→ GOAL OF THE EXERCISE
Restate the records exactly. Include all of them.

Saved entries
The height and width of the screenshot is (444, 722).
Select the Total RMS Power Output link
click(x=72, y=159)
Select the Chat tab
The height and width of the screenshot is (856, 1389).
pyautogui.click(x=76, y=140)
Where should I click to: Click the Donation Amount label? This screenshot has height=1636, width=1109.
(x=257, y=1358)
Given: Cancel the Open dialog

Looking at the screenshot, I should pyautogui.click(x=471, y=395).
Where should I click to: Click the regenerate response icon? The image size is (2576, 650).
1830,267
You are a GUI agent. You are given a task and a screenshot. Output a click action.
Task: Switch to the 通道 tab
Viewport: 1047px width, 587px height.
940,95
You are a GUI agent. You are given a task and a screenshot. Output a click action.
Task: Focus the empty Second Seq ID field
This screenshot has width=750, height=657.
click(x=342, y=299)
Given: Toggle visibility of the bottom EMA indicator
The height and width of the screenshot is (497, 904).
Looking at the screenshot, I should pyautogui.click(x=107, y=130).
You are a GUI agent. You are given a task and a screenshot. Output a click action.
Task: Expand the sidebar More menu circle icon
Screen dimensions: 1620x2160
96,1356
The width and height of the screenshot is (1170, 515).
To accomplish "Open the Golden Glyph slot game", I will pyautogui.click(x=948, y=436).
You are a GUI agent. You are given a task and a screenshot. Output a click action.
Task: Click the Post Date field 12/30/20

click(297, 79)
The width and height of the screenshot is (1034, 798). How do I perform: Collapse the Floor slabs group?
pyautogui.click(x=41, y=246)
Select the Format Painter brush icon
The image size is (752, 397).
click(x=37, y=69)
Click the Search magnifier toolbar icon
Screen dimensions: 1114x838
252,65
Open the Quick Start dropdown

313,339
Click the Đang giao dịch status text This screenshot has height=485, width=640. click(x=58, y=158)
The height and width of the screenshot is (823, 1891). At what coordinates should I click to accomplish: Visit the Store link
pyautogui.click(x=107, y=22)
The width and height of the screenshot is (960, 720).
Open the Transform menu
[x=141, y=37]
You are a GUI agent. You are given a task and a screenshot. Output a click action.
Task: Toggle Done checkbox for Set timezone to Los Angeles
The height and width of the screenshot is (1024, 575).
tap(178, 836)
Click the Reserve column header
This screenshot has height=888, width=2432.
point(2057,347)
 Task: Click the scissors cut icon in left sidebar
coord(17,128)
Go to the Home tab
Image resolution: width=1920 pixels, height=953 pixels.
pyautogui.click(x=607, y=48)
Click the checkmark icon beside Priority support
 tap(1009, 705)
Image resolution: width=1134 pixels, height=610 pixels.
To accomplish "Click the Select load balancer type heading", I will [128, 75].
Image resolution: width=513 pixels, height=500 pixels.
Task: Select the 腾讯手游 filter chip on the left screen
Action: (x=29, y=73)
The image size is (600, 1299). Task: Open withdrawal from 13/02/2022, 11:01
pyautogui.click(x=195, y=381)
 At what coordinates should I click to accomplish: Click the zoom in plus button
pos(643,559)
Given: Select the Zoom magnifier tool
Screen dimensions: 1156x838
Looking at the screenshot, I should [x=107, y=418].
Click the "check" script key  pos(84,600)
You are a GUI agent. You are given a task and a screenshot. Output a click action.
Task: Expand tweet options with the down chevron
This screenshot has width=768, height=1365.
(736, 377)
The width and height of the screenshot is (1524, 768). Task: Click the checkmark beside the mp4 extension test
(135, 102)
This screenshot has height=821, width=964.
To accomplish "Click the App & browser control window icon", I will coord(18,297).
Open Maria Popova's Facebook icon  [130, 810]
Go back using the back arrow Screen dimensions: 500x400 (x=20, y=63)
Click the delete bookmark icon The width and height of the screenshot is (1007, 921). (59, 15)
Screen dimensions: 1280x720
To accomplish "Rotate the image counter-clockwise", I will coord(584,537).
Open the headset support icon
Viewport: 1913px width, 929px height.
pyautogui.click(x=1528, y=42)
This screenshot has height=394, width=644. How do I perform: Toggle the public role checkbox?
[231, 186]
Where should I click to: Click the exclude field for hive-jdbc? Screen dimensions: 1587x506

→ SOLUTION
The height and width of the screenshot is (444, 722).
Select the Total RMS Power Output link
click(x=72, y=159)
Select the Chat tab
The height and width of the screenshot is (856, 1389).
pyautogui.click(x=76, y=140)
Where should I click to: Click the Donation Amount label? This screenshot has height=1636, width=1109.
(x=257, y=1358)
Given: Cancel the Open dialog

Looking at the screenshot, I should pyautogui.click(x=471, y=395).
Where should I click to: Click the regenerate response icon? The image size is (2576, 650).
1830,267
You are a GUI agent. You are given a task and a screenshot. Output a click action.
Task: Switch to the 通道 tab
Viewport: 1047px width, 587px height.
940,95
You are a GUI agent. You are given a task and a screenshot. Output a click action.
Task: Focus the empty Second Seq ID field
This screenshot has width=750, height=657.
click(x=342, y=299)
Given: Toggle visibility of the bottom EMA indicator
The height and width of the screenshot is (497, 904).
Looking at the screenshot, I should pyautogui.click(x=107, y=130).
You are a GUI agent. You are given a task and a screenshot. Output a click action.
Task: Expand the sidebar More menu circle icon
Screen dimensions: 1620x2160
96,1356
The width and height of the screenshot is (1170, 515).
To accomplish "Open the Golden Glyph slot game", I will pyautogui.click(x=948, y=436).
You are a GUI agent. You are given a task and a screenshot. Output a click action.
Task: Click the Post Date field 12/30/20

click(297, 79)
The width and height of the screenshot is (1034, 798). How do I perform: Collapse the Floor slabs group?
pyautogui.click(x=41, y=246)
Select the Format Painter brush icon
The image size is (752, 397).
click(x=37, y=69)
Click the Search magnifier toolbar icon
Screen dimensions: 1114x838
252,65
Open the Quick Start dropdown

313,339
Click the Đang giao dịch status text This screenshot has height=485, width=640. click(x=58, y=158)
The height and width of the screenshot is (823, 1891). At what coordinates should I click to accomplish: Visit the Store link
pyautogui.click(x=107, y=22)
The width and height of the screenshot is (960, 720).
Open the Transform menu
[x=141, y=37]
You are a GUI agent. You are given a task and a screenshot. Output a click action.
Task: Toggle Done checkbox for Set timezone to Los Angeles
The height and width of the screenshot is (1024, 575).
tap(178, 836)
Click the Reserve column header
This screenshot has height=888, width=2432.
point(2057,347)
 Task: Click the scissors cut icon in left sidebar
coord(17,128)
Go to the Home tab
Image resolution: width=1920 pixels, height=953 pixels.
pyautogui.click(x=607, y=48)
Click the checkmark icon beside Priority support
 tap(1009, 705)
Image resolution: width=1134 pixels, height=610 pixels.
To accomplish "Click the Select load balancer type heading", I will [128, 75].
Image resolution: width=513 pixels, height=500 pixels.
Task: Select the 腾讯手游 filter chip on the left screen
Action: (x=29, y=73)
The image size is (600, 1299). Task: Open withdrawal from 13/02/2022, 11:01
pyautogui.click(x=195, y=381)
 At what coordinates should I click to accomplish: Click the zoom in plus button
pos(643,559)
Given: Select the Zoom magnifier tool
Screen dimensions: 1156x838
Looking at the screenshot, I should [x=107, y=418].
Click the "check" script key  pos(84,600)
You are a GUI agent. You are given a task and a screenshot. Output a click action.
Task: Expand tweet options with the down chevron
This screenshot has width=768, height=1365.
(736, 377)
The width and height of the screenshot is (1524, 768). Task: Click the checkmark beside the mp4 extension test
(135, 102)
This screenshot has height=821, width=964.
To accomplish "Click the App & browser control window icon", I will coord(18,297).
Open Maria Popova's Facebook icon  [130, 810]
Go back using the back arrow Screen dimensions: 500x400 (x=20, y=63)
Click the delete bookmark icon The width and height of the screenshot is (1007, 921). (59, 15)
Screen dimensions: 1280x720
To accomplish "Rotate the image counter-clockwise", I will coord(584,537).
Open the headset support icon
Viewport: 1913px width, 929px height.
pyautogui.click(x=1528, y=42)
This screenshot has height=394, width=644. How do I perform: Toggle the public role checkbox?
[231, 186]
Where should I click to: Click the exclude field for hive-jdbc? Screen dimensions: 1587x506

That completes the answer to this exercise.